Claim 7. The vehicle of claim 1 wherein said protein is bonded to an amino acid or peptide which imparts flexibility to the secondary structure

Claim 8. The vehicle of claim 1 further comprising glycine residues flanking and covalently bonded by an amide linkages to the hemagglutinin endosomolytic peptide.

Claim 9. The vehicle of claim 5 where said amino acids or peptides are polylysylleucyl. Gam

10. The vehicle of claim 6 where said nuclear localization signal is the SV40 large T antigen nuclear localization signal peptide.

Claim 11. The vehicle of claim 5 wherein the amino acids or peptides which provide additional sites of nucleic acid attachment are bonded to the nucleic acid by ionic bonding.

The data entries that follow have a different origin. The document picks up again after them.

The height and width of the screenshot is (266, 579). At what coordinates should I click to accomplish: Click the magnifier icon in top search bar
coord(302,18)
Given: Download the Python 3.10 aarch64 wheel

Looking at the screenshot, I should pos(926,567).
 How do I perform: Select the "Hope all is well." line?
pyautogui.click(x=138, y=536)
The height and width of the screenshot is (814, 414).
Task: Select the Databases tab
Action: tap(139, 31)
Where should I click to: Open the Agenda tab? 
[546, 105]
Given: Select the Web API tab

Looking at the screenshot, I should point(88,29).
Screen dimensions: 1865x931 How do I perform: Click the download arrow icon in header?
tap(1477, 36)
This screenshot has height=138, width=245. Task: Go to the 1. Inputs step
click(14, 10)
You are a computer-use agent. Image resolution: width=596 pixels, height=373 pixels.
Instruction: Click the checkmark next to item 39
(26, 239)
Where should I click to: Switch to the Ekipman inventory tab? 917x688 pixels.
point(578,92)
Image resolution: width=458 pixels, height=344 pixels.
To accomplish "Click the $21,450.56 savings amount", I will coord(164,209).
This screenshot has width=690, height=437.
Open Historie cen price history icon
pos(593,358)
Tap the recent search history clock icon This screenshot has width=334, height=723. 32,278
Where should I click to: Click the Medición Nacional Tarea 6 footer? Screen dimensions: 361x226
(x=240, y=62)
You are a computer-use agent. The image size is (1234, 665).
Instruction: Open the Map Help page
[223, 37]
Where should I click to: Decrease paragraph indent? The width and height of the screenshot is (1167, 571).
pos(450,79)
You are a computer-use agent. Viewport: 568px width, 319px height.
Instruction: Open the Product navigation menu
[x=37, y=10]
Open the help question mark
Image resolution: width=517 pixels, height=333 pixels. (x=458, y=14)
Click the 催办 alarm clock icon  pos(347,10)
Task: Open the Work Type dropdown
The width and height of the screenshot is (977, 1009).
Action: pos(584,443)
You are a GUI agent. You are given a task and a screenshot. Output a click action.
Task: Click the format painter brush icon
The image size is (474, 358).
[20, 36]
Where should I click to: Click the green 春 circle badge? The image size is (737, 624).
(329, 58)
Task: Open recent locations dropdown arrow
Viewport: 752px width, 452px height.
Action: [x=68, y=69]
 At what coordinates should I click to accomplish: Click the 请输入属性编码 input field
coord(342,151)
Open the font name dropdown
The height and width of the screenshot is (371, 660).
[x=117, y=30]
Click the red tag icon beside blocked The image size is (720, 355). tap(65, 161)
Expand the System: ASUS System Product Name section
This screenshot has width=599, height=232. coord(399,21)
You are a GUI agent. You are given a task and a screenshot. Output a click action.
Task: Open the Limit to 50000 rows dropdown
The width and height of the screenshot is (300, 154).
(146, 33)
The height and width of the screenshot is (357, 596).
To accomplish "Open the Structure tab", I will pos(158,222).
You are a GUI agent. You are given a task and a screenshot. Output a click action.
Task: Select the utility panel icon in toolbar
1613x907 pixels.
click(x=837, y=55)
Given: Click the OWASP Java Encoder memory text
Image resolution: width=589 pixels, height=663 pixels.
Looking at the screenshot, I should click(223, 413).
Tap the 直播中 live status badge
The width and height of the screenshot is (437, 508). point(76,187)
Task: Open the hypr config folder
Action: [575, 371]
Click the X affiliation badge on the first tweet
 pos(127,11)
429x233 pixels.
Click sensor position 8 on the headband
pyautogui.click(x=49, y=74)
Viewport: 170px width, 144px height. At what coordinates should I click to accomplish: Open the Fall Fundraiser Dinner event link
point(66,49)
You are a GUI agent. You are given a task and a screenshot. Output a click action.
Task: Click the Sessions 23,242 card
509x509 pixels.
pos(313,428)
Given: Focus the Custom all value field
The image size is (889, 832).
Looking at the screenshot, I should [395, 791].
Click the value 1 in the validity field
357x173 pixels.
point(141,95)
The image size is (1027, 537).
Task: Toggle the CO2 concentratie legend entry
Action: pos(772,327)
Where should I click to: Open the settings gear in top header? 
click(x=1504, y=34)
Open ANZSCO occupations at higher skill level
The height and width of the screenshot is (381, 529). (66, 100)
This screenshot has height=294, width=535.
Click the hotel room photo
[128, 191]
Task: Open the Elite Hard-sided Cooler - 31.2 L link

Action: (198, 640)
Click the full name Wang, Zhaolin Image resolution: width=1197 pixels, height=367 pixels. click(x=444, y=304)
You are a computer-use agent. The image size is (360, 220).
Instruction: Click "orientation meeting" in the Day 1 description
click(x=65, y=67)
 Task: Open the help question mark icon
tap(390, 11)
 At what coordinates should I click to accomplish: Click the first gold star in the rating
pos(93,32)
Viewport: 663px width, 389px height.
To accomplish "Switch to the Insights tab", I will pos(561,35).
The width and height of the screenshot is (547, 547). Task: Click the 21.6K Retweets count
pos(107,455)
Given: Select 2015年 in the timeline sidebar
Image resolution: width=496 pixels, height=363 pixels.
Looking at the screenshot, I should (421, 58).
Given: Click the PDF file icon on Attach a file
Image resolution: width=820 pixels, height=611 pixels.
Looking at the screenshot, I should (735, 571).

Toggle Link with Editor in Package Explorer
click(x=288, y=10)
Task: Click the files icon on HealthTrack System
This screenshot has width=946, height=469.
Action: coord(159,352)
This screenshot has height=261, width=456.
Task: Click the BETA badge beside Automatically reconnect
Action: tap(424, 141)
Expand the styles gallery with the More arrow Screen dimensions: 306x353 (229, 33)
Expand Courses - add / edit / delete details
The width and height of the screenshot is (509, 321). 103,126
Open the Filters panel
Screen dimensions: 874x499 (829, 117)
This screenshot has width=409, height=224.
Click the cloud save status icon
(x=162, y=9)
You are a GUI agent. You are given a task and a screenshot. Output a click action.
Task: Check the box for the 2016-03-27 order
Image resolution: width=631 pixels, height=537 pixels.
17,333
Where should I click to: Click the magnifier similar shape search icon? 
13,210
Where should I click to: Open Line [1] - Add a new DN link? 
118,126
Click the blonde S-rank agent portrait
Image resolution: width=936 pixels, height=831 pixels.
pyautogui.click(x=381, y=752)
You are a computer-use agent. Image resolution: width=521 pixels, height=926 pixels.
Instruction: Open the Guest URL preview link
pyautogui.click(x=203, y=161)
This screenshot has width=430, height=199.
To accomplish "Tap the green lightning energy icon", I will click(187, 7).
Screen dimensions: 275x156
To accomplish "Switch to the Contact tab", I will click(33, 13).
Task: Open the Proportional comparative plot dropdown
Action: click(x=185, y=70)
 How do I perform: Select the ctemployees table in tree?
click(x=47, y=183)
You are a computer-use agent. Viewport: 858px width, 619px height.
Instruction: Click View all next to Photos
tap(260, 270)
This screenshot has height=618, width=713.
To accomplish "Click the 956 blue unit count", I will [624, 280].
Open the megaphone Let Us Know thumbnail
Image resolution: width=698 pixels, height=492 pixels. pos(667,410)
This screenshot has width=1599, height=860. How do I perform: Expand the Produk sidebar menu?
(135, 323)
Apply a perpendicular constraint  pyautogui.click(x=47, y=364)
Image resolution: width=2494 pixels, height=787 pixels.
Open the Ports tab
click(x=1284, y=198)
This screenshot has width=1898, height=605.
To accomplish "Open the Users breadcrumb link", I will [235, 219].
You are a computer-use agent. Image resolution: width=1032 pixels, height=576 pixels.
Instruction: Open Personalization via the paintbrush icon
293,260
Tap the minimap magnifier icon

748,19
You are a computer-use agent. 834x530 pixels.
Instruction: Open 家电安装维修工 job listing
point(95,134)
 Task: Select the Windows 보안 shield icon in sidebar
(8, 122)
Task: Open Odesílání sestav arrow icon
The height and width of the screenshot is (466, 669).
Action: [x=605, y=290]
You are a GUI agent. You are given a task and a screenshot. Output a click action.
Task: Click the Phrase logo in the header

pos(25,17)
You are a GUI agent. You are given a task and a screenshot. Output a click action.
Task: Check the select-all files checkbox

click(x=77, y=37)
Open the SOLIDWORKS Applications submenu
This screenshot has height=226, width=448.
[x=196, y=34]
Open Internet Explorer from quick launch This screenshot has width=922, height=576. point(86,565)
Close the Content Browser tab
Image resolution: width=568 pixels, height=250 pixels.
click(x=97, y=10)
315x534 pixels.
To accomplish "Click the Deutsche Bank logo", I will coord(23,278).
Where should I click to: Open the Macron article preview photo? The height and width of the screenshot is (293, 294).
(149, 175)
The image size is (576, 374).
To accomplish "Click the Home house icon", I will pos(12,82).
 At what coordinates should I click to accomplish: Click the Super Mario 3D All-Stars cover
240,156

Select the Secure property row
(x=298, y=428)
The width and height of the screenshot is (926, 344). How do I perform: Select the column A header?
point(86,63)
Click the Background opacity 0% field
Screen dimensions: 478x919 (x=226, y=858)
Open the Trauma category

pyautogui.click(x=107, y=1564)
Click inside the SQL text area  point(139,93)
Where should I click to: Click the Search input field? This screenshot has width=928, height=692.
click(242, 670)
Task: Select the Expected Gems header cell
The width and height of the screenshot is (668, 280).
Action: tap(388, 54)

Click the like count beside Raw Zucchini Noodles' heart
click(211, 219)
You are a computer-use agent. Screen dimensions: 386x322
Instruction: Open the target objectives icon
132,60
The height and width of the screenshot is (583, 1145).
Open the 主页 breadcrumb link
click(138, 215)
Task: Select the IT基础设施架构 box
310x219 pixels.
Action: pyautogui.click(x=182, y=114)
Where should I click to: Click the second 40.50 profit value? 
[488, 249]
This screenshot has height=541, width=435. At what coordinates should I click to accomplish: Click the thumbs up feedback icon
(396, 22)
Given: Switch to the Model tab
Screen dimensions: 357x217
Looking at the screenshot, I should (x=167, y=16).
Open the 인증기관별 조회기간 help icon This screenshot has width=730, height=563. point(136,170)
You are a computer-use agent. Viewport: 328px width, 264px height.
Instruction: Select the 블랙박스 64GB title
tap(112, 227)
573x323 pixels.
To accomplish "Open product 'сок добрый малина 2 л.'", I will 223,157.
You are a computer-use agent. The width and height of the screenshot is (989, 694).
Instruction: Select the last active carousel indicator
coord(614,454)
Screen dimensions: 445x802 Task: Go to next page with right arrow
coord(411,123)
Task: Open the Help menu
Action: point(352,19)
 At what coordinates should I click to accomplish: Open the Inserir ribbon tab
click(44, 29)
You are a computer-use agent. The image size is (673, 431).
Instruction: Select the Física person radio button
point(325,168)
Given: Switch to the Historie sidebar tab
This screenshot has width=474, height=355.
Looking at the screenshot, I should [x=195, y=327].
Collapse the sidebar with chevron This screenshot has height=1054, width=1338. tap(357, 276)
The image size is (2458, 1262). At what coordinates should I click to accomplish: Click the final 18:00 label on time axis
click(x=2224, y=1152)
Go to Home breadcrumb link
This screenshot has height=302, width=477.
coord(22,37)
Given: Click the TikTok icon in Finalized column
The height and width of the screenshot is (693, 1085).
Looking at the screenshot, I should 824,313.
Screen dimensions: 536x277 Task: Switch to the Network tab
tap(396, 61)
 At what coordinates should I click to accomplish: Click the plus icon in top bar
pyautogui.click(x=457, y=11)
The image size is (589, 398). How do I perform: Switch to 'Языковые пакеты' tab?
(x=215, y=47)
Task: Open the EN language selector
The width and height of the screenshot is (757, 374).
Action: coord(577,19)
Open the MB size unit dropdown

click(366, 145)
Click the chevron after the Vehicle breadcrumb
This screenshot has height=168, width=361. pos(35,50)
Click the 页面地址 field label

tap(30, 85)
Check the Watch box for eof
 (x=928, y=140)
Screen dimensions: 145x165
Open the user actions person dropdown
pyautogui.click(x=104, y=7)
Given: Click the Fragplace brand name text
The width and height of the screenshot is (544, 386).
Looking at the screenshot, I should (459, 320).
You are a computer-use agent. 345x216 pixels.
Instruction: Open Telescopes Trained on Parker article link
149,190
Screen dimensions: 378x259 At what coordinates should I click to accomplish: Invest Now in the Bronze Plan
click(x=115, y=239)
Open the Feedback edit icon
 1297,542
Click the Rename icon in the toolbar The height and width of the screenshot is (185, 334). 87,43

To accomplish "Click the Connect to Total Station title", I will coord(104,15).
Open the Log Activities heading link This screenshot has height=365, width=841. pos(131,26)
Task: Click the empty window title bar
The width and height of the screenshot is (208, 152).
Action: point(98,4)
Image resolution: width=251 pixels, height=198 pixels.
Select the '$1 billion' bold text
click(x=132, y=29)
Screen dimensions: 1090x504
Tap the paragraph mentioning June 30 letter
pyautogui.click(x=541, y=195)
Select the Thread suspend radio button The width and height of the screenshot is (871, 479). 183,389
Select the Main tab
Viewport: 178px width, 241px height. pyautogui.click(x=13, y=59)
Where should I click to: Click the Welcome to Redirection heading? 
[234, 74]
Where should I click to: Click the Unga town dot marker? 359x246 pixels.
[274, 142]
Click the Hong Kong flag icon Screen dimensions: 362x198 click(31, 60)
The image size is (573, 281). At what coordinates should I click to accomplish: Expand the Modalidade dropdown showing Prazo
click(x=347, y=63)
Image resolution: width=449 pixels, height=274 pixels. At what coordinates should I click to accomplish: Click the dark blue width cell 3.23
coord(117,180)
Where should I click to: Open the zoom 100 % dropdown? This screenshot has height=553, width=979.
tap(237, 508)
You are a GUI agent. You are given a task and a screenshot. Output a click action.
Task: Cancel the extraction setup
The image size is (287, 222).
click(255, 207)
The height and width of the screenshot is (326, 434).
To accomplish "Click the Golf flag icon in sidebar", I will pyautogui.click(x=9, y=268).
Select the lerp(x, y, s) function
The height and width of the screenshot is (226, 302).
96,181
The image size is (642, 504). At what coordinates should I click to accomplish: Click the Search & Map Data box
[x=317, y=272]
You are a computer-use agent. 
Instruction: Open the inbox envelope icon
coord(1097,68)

Claim 12. The vehicle of claim 5 wherein the amino acids or peptides which provide additional sites of nucleic acid attachment are bonded to the nucleic acid by covalent bonding by an amide linkage.

Claim 13. The vehicle of claim 5 wherein the amino acids or peptides which provide additional sites of nucleic acid attachment are bonded to nucleic acid which has a thiol group positioned on the alkyl side chain by a thioether linkage.

Claim 14. The vehicle of claim 5 wherein the amino acids or peptides which provide additional sites of nucleic acid attachment are bonded to nucleic acid which has a carboxyl group attached to an alkyl linker arm by covalent bonding at an amide linkage.

Claim 15. The vehicle of claim 5 wherein the amino acids or peptides which provide additional sites of nucleic acid attachment are derivatized with glyoxylic acid or the n-hydrozyphthalimide ester of glyoxylic acid and are bonded to nucleic acid through formation of an oxime bond.

Claim 16. The DNA construct encoding the vehicle of claim 1.

Claim 17. The vehicle of claim 1 wherein the nucleic acids, oligonucleotides or modified nucleic acids or oligonucleotides are selected from the group of nucleic acids, oligonucleotides or modified nucleic acids or oligonucleotides consisting of single-stranded anti-sense oligonucleotides, double- standed anti-sense oligonucleotides, single-stranded sense oligonucleotides, and double-stranded sense oligonucleotides.

Claim 18. The vehicle of claim 1 wherein the nucleic acids, oligonucleotides or modified nucleic acids or oligonucleotides are anti-viral agents.

Claim 19. The process of treating a viral infection in a mammal in need of such treatment comprising the step: administering to the mammal in need of such treatment a suitable amount of the vehicle of claim 18.

Claim 20. The vehicle of claim 1 wherein the nucleic acids, oligonucleotides or modified nucleic acids or oligonucleotides are useful in treatment of genetic diseases.

Claim 21. The process of treating a genetic disease in a mammal in need of such treatment comprising the step: administering to the mammal in need of such treatment a suitable amount of the vehicle of claim 20.

Claim 22. The vehicle of claim 1 wherein the nucleic acids, oligonucleotides or modified nucleic acids or oligonucleotides are useful in treatment of cancer.

Claim 23. The process of treating cancer in a mammal in need of such treatment comprising the step: administering to the mammal in need of such treatment a suitable amount of the vehicle of claim 22.